[SOLVED]form appearing...help please...
Posted: Tue Jul 05, 2005 3:44 am
i have a code below:
when someone clicks the submit button, the form is still there...but the message confirms the data is written to the database...i just want to display the message confirming me that it is written to the database and the form will disappear...

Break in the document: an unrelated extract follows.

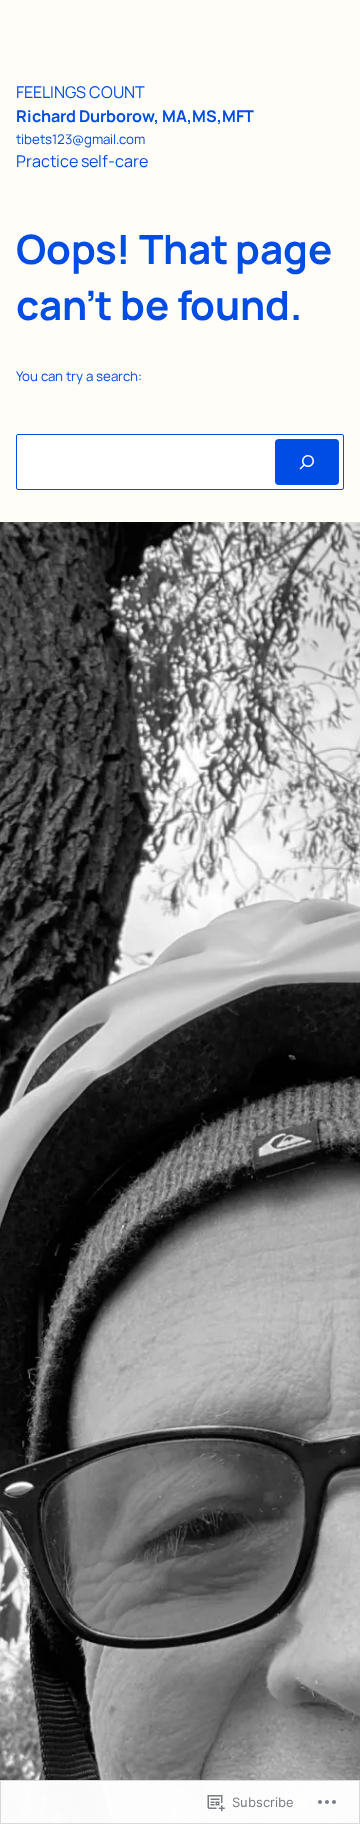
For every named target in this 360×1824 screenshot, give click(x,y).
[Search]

please help...thanks in advance
Code: Select all
<?
if (isset($_POST['submit']))
{
$message = NULL;
if (empty($_POST['sample']))
{
$s = false;
$message .= 'no sample<br>';
}
else
{
$s = $_POST['sample'];
}
if (empty($_POST['type1']))
{
$type = false;
$message .= 'please select at least one<br>';
}
else
{
$type = $_POST['type1'];
}
if ($s && $type)
{
$query = "INSERT INTO sample(samplefield, anothersamplefield) VALUES ('$s','$type')";
$result = @mysql_query($query) or die(mysql_error());
if ($result)
{
echo 'written to db';
}
else
{
$message = 'no data written in the db';
exit();
}
mysql_close();
}
else
{
$message = 'please try again';
}
}
if (isset($message))
{
echo '<font color=red>'.$message.'</font>';
}
?>
<form action="<? echo $_SERVER['PHP_SELF']; ?>" method="post">
<p><b/>sample
<input type="text" name="sample" value="<? if (isset($_POST['sample'])) echo $_POST['sample']; ?>" />
</p>
<p>
<select name="type1">
<option>choose a type</option>
<option>type 1</option>
<option>type 2</option>
<option>type 3</option>
</select>
</p>
<input type="submit" name="submit" value="submit" />
</form>please help...thanks in advance